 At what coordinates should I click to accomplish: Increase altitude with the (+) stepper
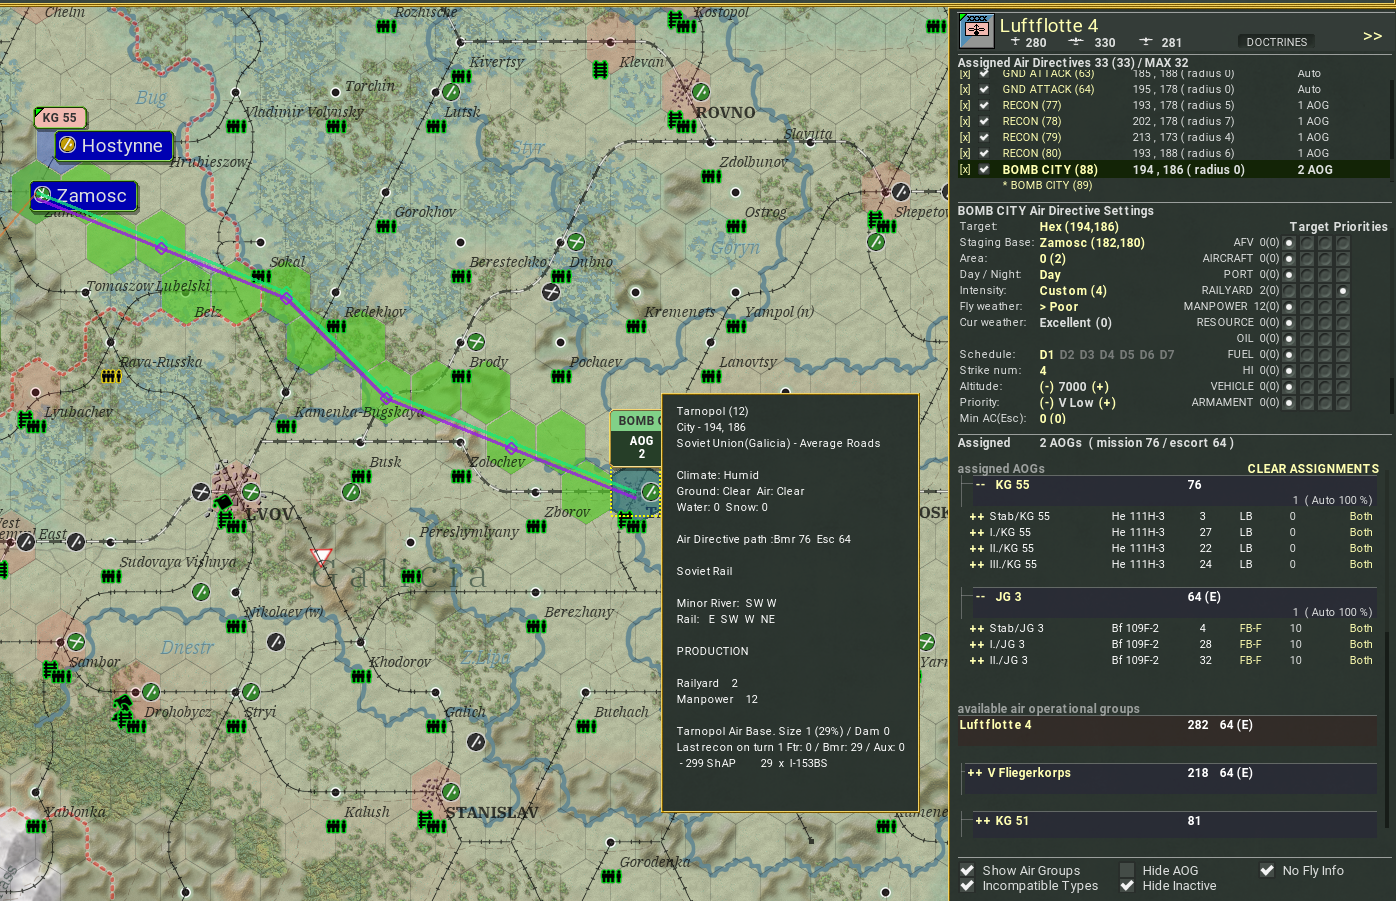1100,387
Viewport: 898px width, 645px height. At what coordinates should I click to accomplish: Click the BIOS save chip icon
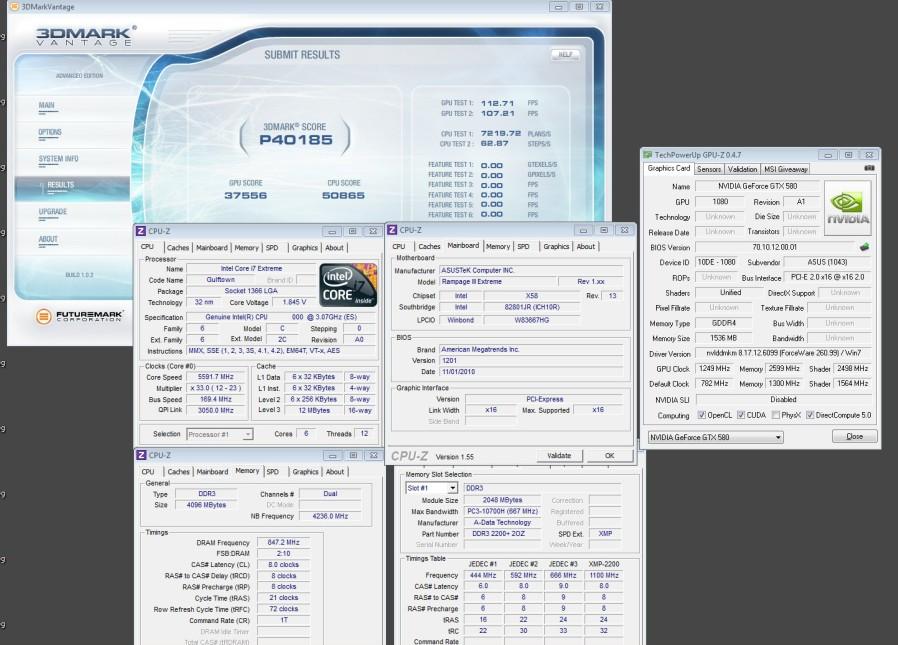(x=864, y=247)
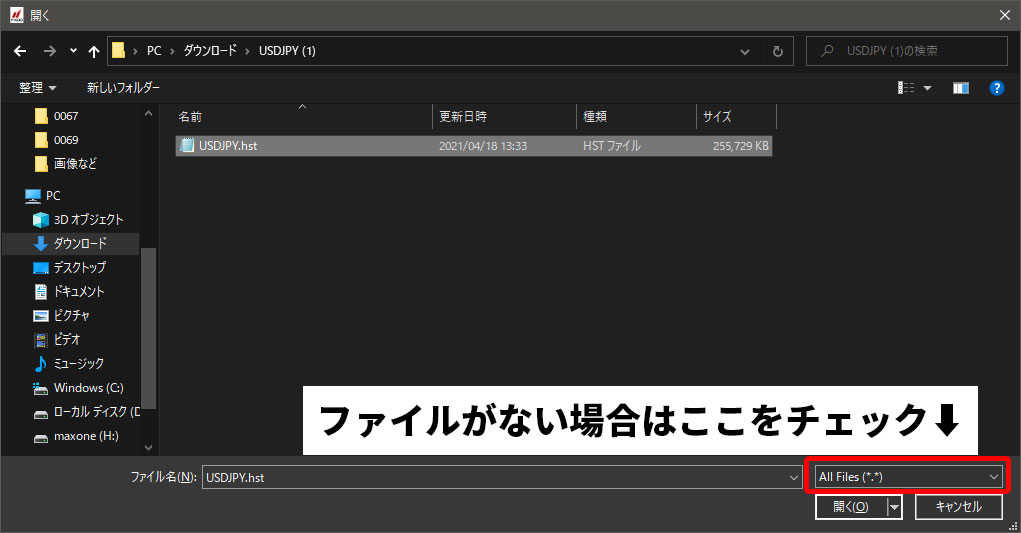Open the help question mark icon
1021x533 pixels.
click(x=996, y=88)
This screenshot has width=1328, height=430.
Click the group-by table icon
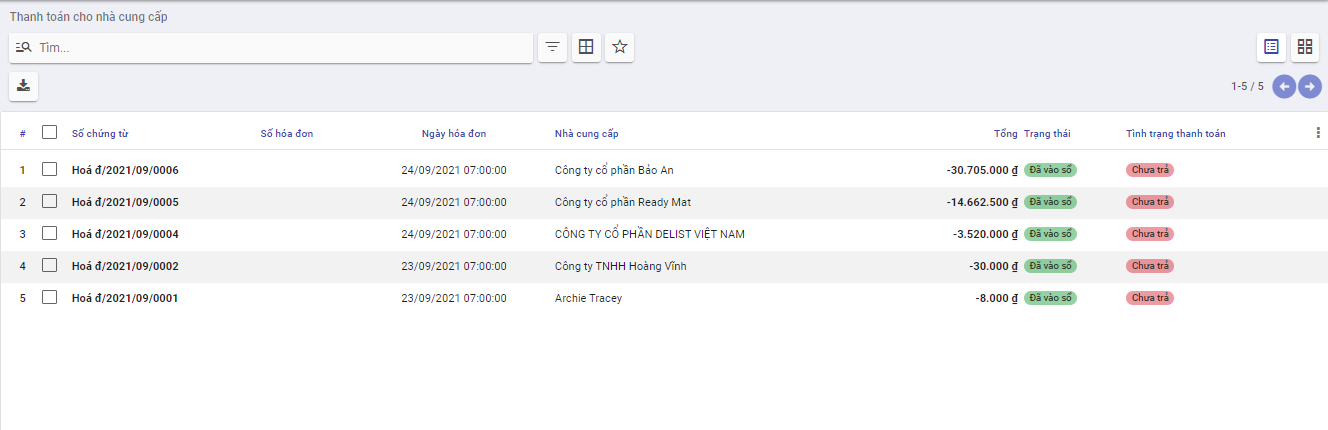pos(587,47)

..........

Output the entries above verbatim, with no picture included.

> [Exercise response]
 At what coordinates should I click to accomplish: Increase altitude with the (+) stepper
1100,387
Viewport: 898px width, 645px height. At what coordinates should I click to accomplish: Click the BIOS save chip icon
(x=864, y=247)
Open the help question mark icon
1021x533 pixels.
click(x=996, y=88)
This screenshot has width=1328, height=430.
Click the group-by table icon
pos(587,47)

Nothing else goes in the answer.